[Requirement]
Which lines in the records below hold the word "computer"? Copy each of them.
Information shown Start Marker
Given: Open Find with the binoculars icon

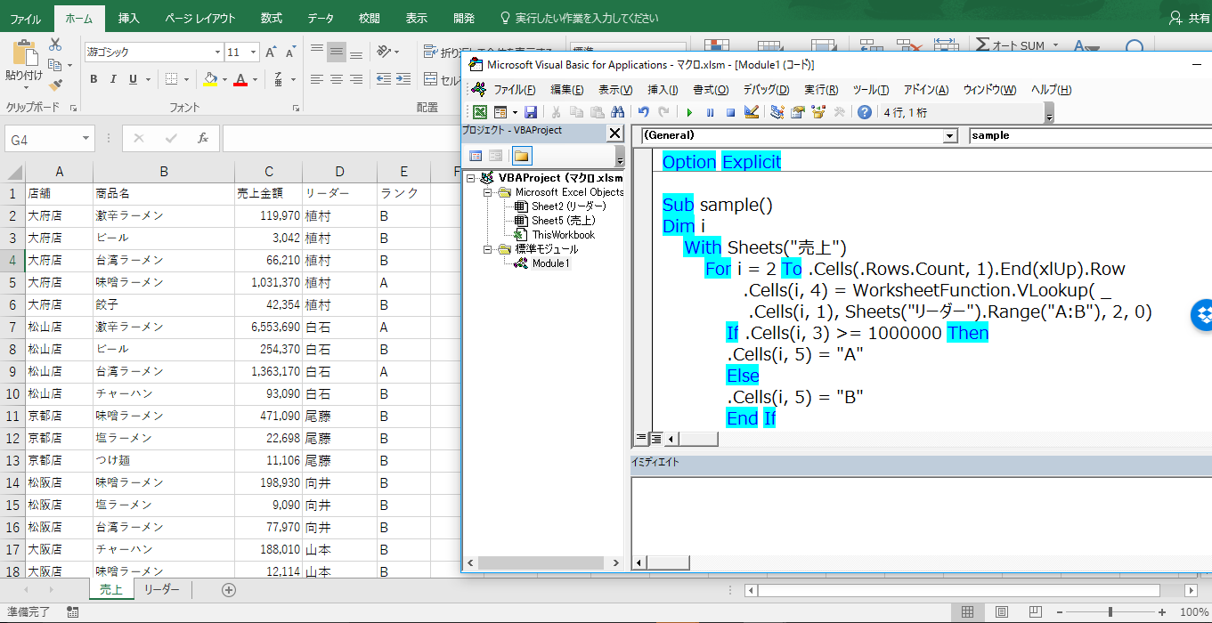Looking at the screenshot, I should click(x=617, y=112).
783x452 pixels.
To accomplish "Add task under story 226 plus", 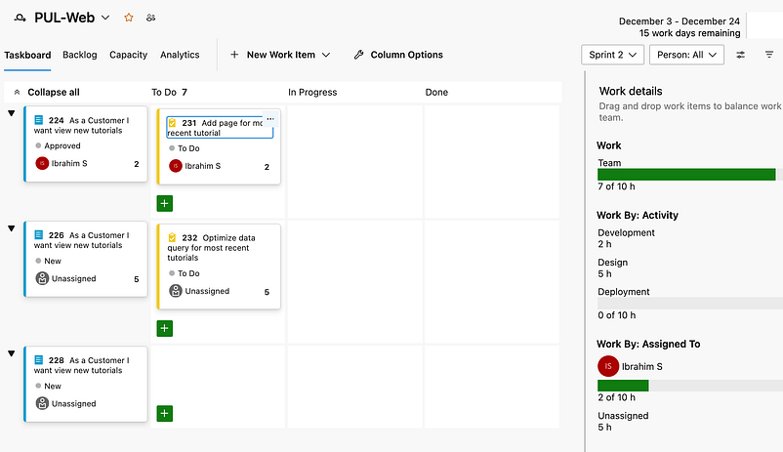I will 165,328.
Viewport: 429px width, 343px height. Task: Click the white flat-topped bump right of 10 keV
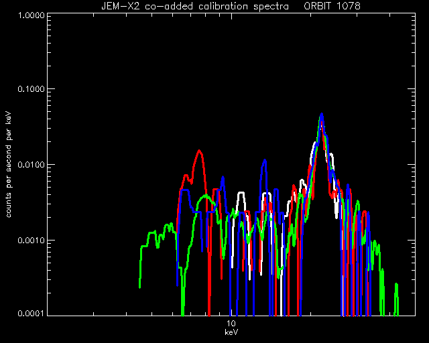click(x=241, y=193)
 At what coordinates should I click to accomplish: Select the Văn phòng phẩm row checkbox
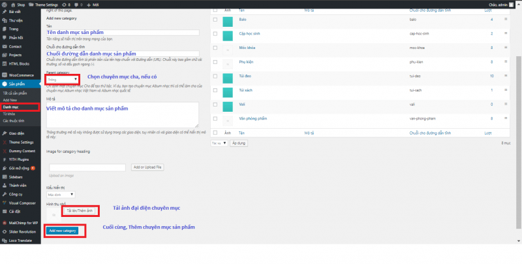215,118
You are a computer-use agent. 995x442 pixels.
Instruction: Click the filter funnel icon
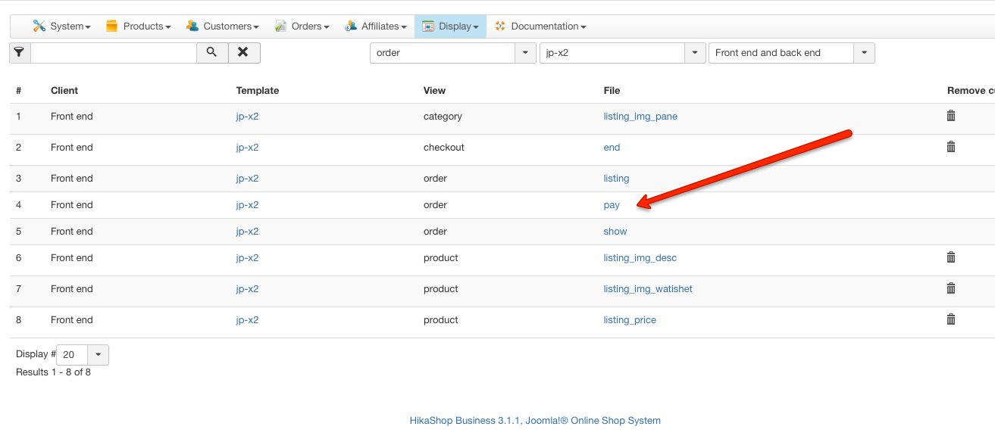coord(20,53)
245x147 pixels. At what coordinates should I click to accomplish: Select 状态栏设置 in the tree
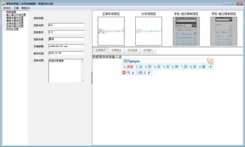13,29
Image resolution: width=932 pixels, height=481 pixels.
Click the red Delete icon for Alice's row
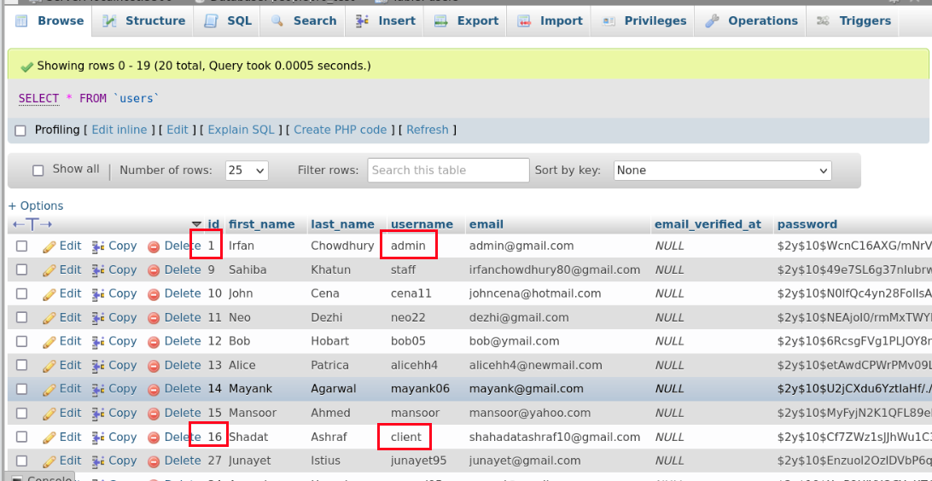(154, 365)
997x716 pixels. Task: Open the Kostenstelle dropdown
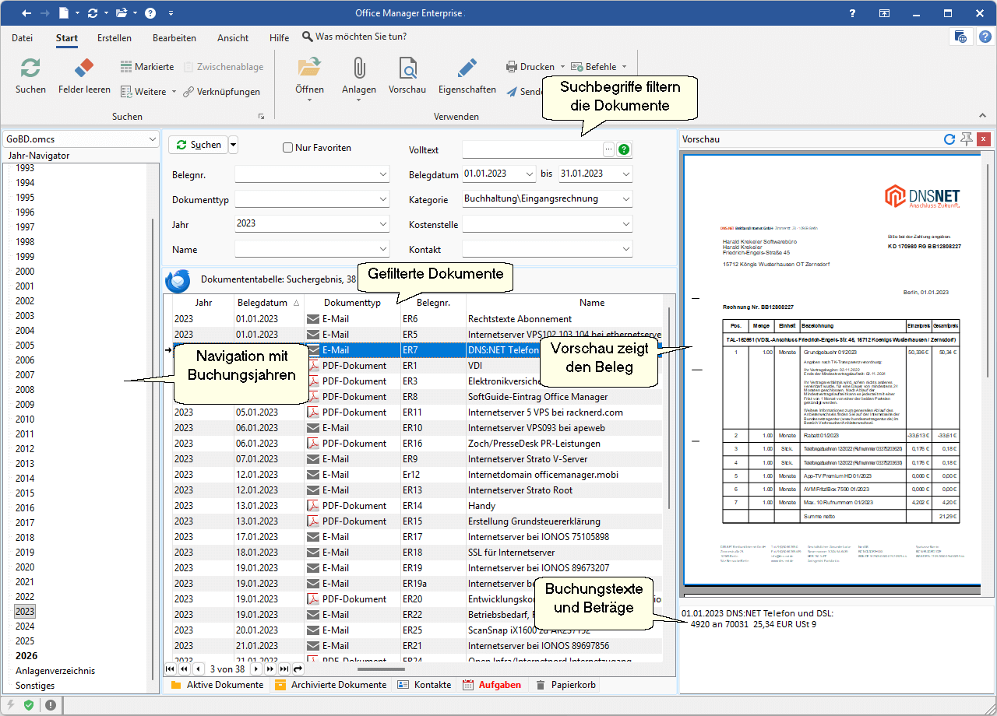625,225
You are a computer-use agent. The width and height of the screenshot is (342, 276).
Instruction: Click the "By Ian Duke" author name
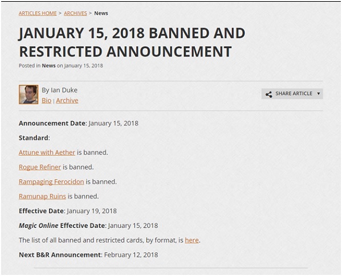[59, 90]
Information shown End Marker
[Result of this exercise]
You are a computer-use agent. 995x442 pixels.
You are a computer-use agent. The width and height of the screenshot is (342, 276).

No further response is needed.